Sustuğumda bunları neden ona anlattığımı düşündüm ama mantığa değer bir şey bulamadım. Sanırım sarhoş olduğum için anlatmıştım. Yarın ayıldığımda acımı hiç tanımadığım biriyle paylaştığım için kendime kızacaktım. Psikatil beni tutan ellerinden bir tanesini ayırıp ıslanan yanağıma yerleştirdi ve parmaklarıyla ıslaklığı yavaşça yok etti. “Ağlama.” diye fısıldadı. “Ağlayınca büyükanneme benziyorsun.”

“Sen ağlamasan bile büyükbabama benziyorsun.” diye lafı yapıştırdım. Kaşlarını çattı ama bunu dediğim için kızgın gibi görünmüyordu. Hatta bir süre sonra dudakları yukarı doğru kıvrıldı ve yanağındaki gamzesi ortaya çıktı.

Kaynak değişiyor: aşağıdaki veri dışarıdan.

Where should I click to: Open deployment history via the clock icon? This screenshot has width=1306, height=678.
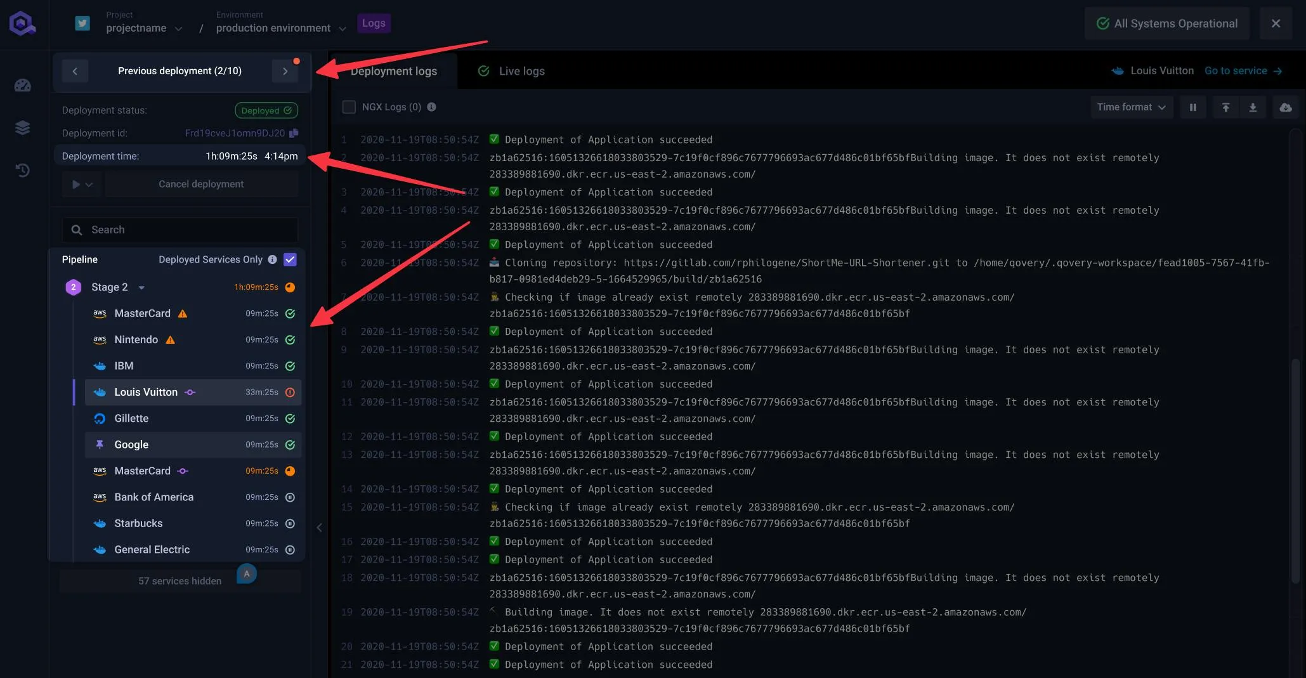23,170
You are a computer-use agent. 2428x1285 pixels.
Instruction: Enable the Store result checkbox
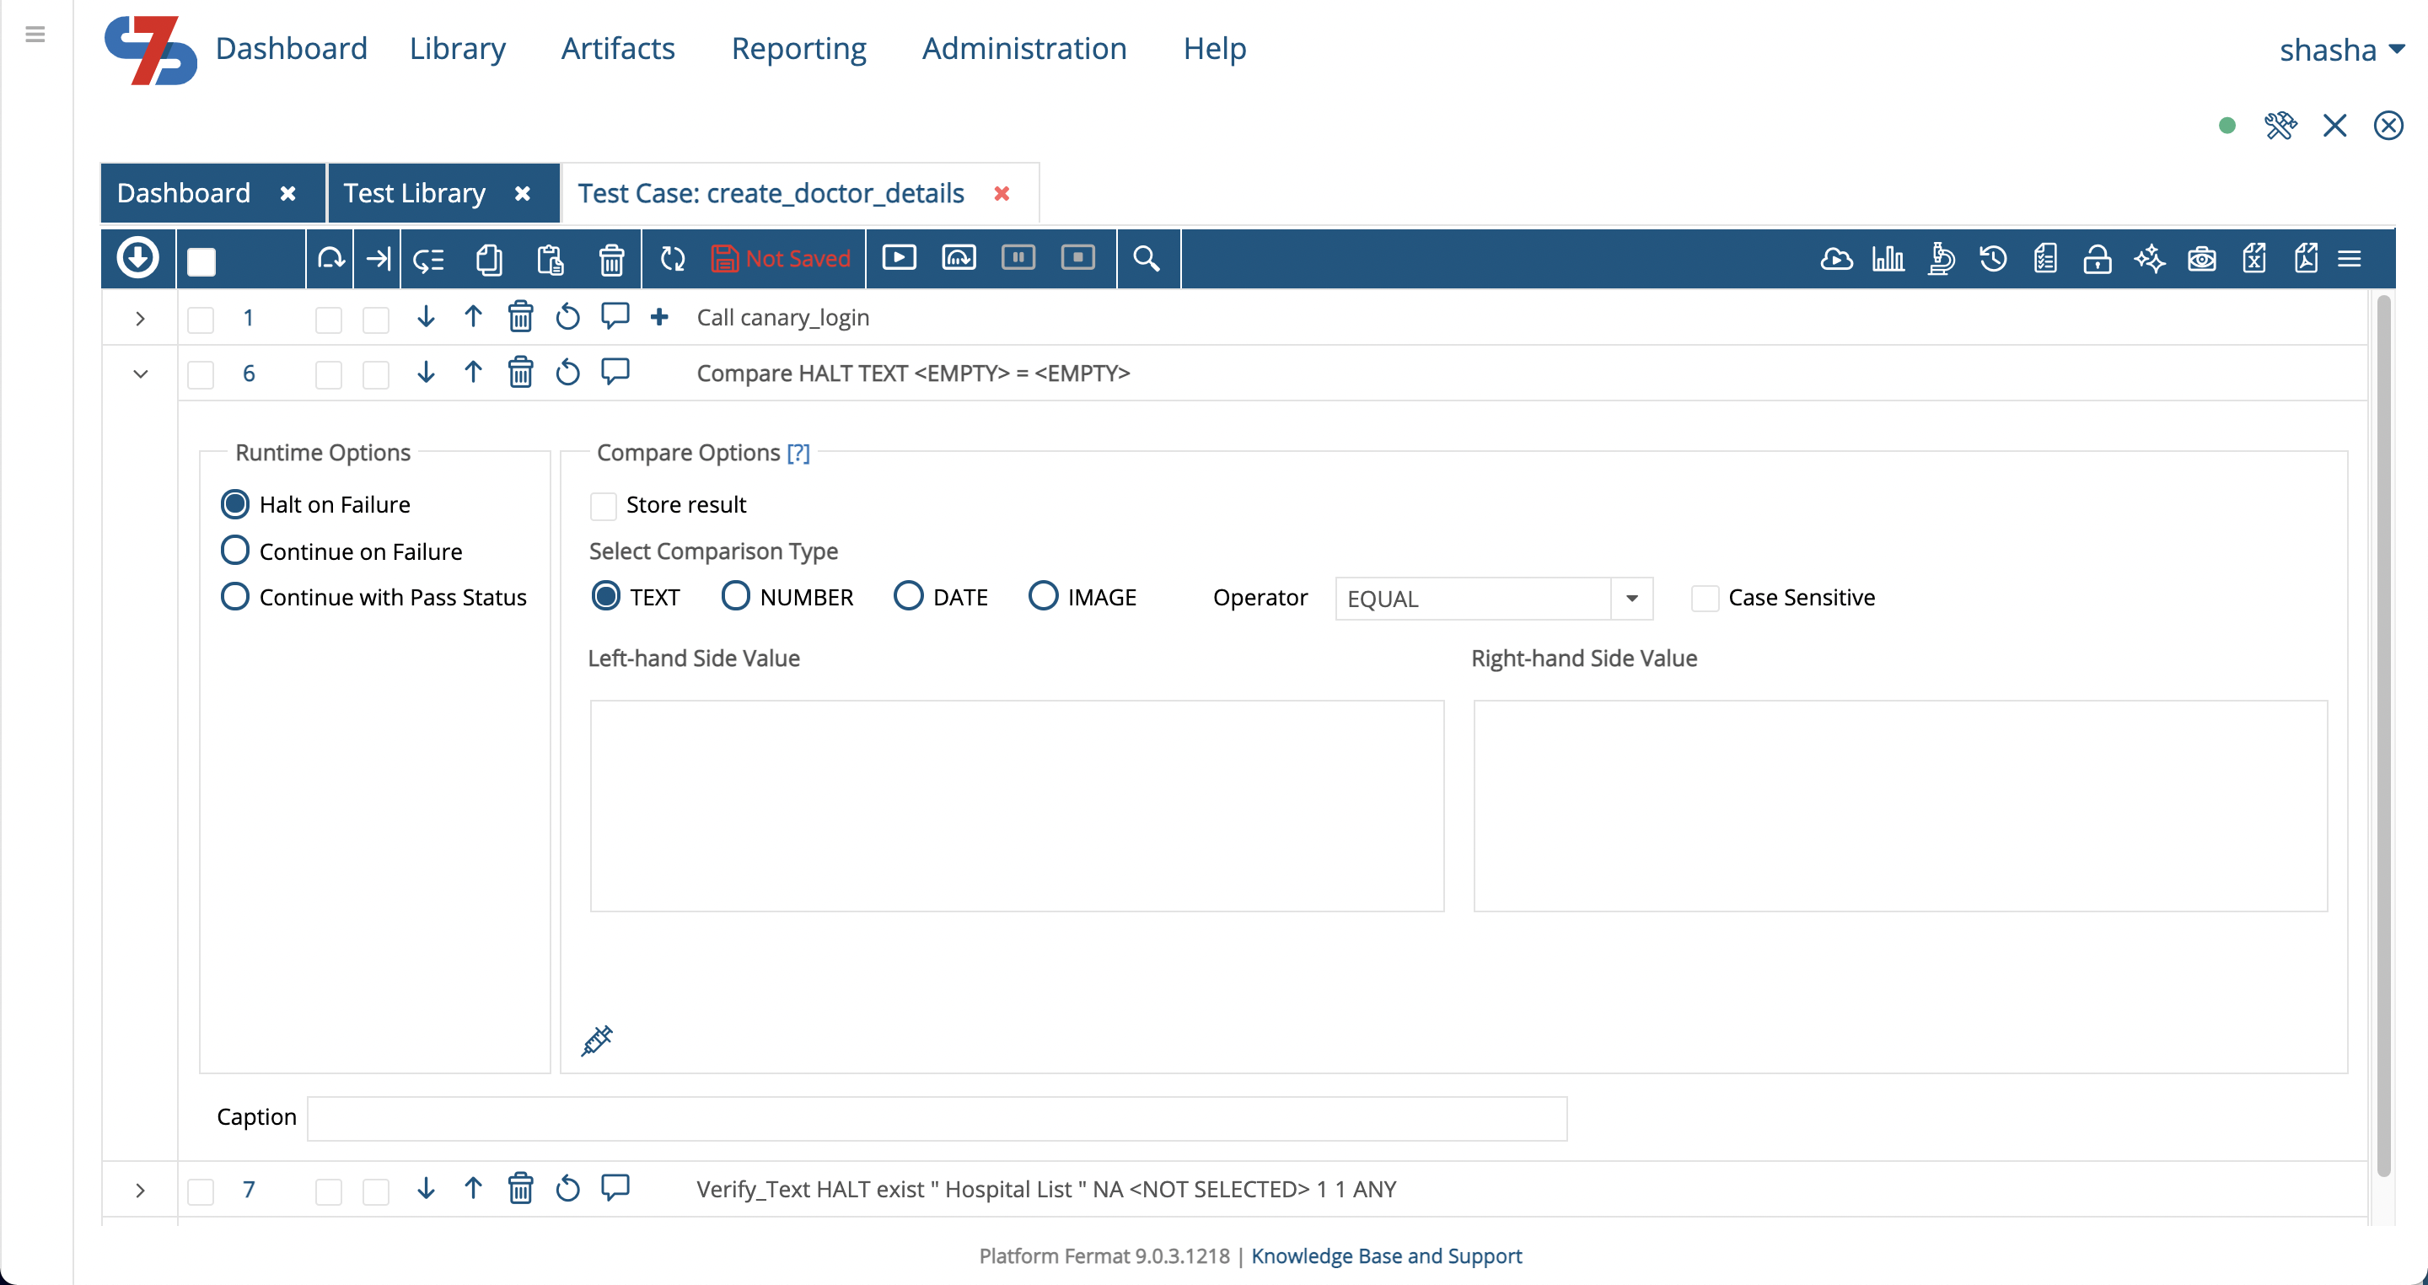pos(603,505)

Ona bakmaya bir son verip başımı yeniden göğsüne yaslayıp gözlerimi yumdum. Hala beni taşıyordu. Biliyordum ki bıraksa bir adım atamadan yere yapışacaktım çünkü fena bir halde başım dönüyordu. Bu yüzden onun kucağında kalmaya ve boynuna sıkıca sarılmaya devam ettim. Bitmek bilmez süre zarfının sonunda nihayet evinin önüne vardığımızda elini cebine sokup anahtarını çıkarttı. Beni sıkıca tutarken evin kapısını açtıktan sonra birlikte içeri girdik.

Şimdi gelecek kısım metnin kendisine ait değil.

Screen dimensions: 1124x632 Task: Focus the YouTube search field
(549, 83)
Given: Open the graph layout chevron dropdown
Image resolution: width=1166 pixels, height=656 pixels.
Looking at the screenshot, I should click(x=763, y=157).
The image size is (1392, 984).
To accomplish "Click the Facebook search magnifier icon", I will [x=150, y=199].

Biran sonra kendimi üçlü koltuğun üstünde buldum. Gözlerimi açmakta zorlanıyordum çünkü baş ağrım katlanılamaz bir boyuta ulaşmıştı. “Biraz uyu. Sana ayılman için kahve yapacağım ve sen de kendine geldiğinde buradan gideceksin, anlaşıldı mı?” Başımı onu anladığımı belli etmek için evet dercesine aşağı yukarı salladım. Onun benden uzaklaşan ayak seslerini işittikten sonra yavaş yavaş uykunun o huzur verici kollarının arasına girmeye başlamıştım.

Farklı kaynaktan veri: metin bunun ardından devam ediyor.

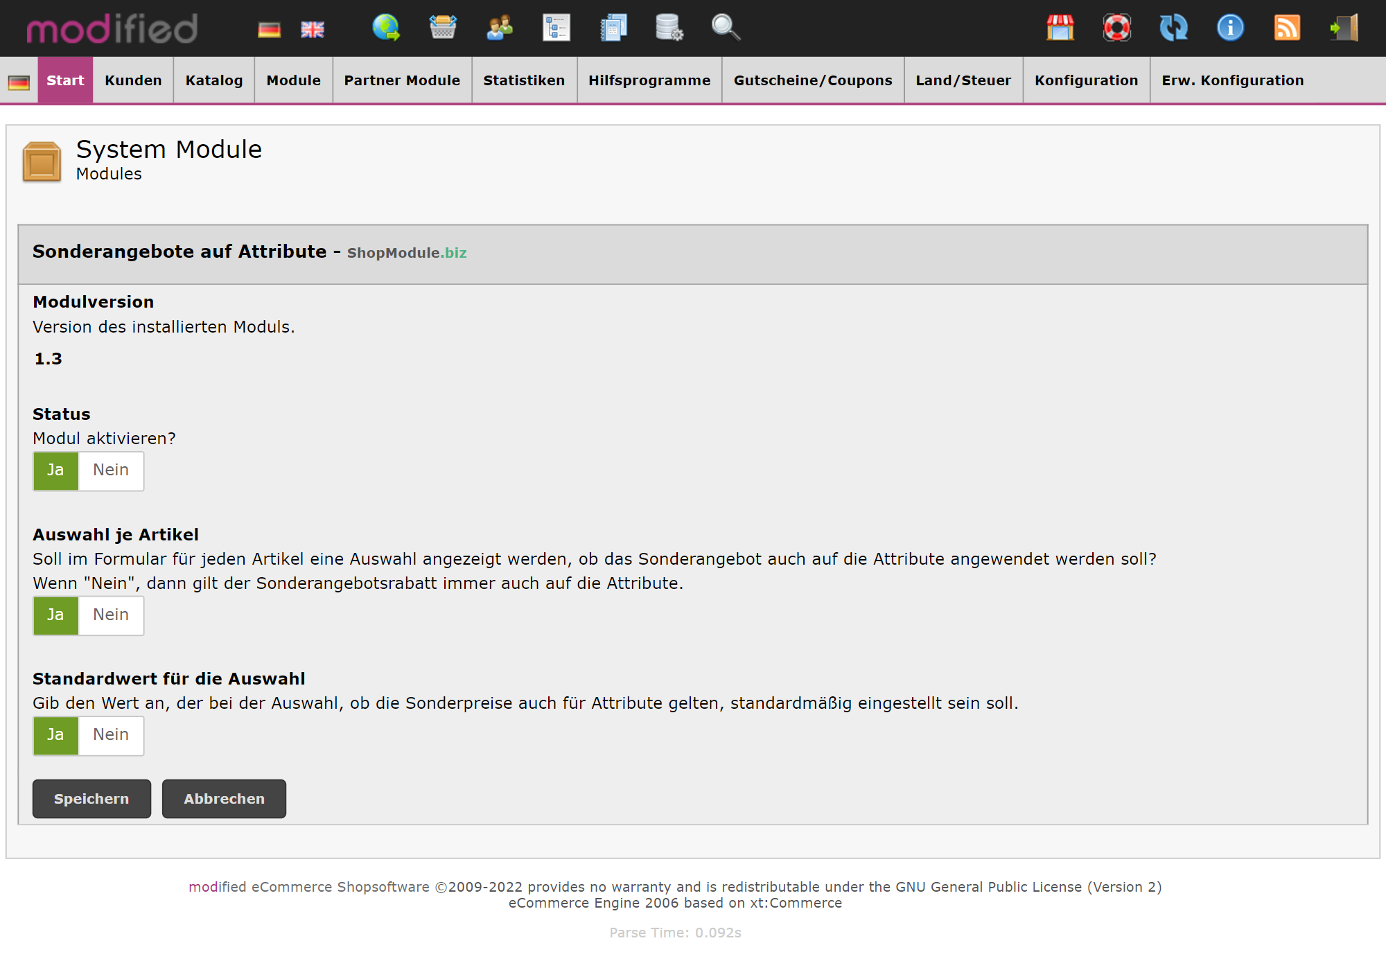Viewport: 1386px width, 970px height.
Task: Open customers via the people icon
Action: point(499,28)
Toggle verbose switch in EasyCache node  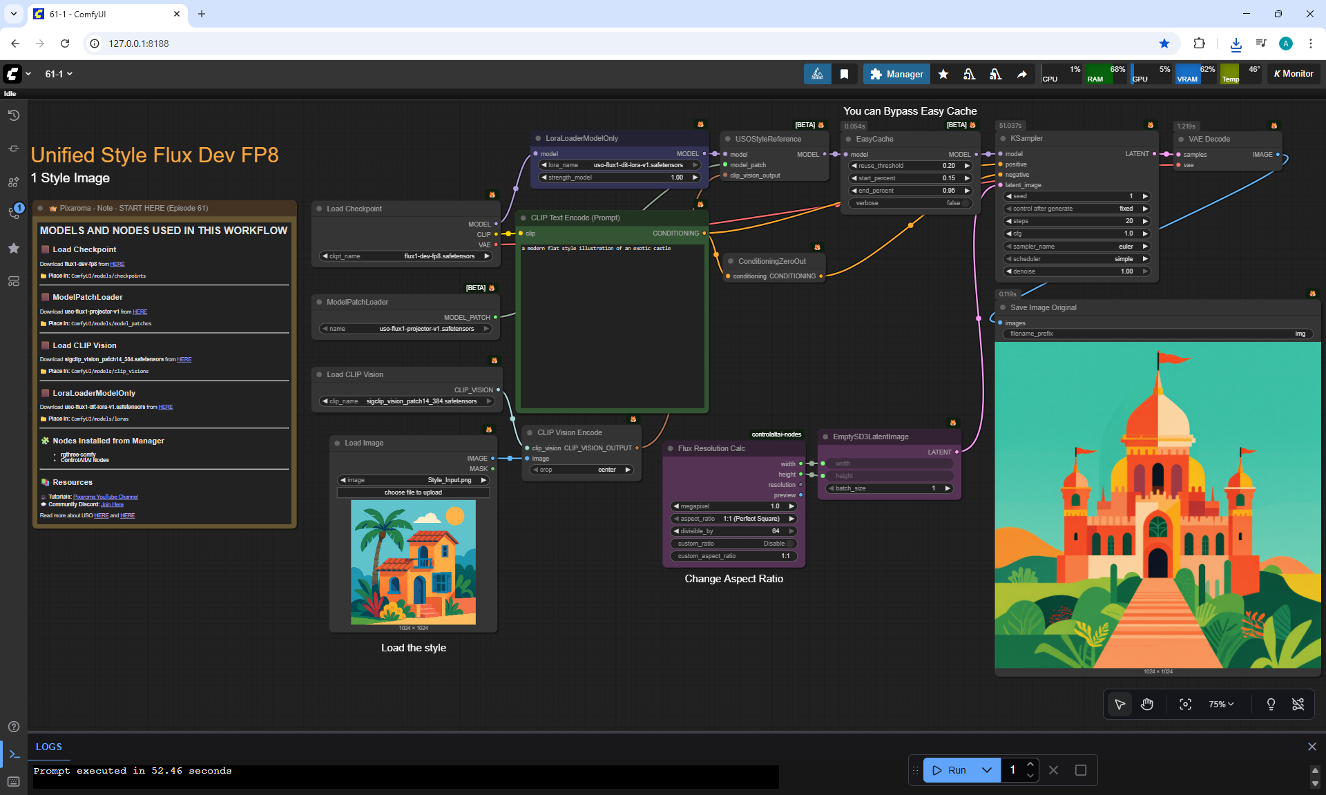[x=965, y=203]
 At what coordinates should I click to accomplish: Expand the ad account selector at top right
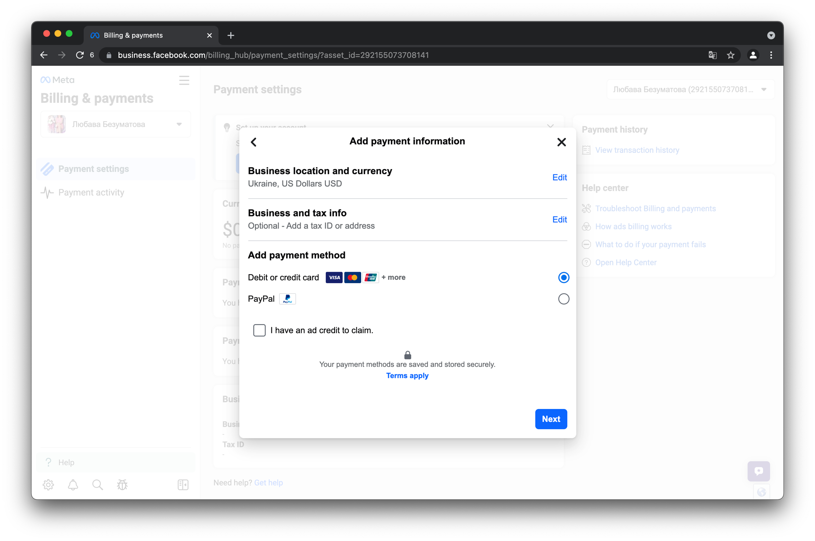point(690,90)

Gözümü kapatmamla açmam bir olmuş gibi hissediyordum. Onu tam karşımda elinde bir fincanla dururken gördüm. Ona anlamsızca bakarken gözlerini devirdi ve yanıma oturdu. Bu sefer fincana manasızca baktım. Bir kez daha gözlerini devirdi ve fincanı yukarı doğru kaldırıp gözlerimin önüne getirdi. “Bak,” dedi fısıldarmışçasına. “Bu fincan. F-i-n-c-a-n. İçindeki de kahve. K-a-h-v-e-. Öyle UFO görmüş masum köylü gibi fincana bakmaya devam edersen içindeki sıcak kahveyi başından aşağı dökerim.”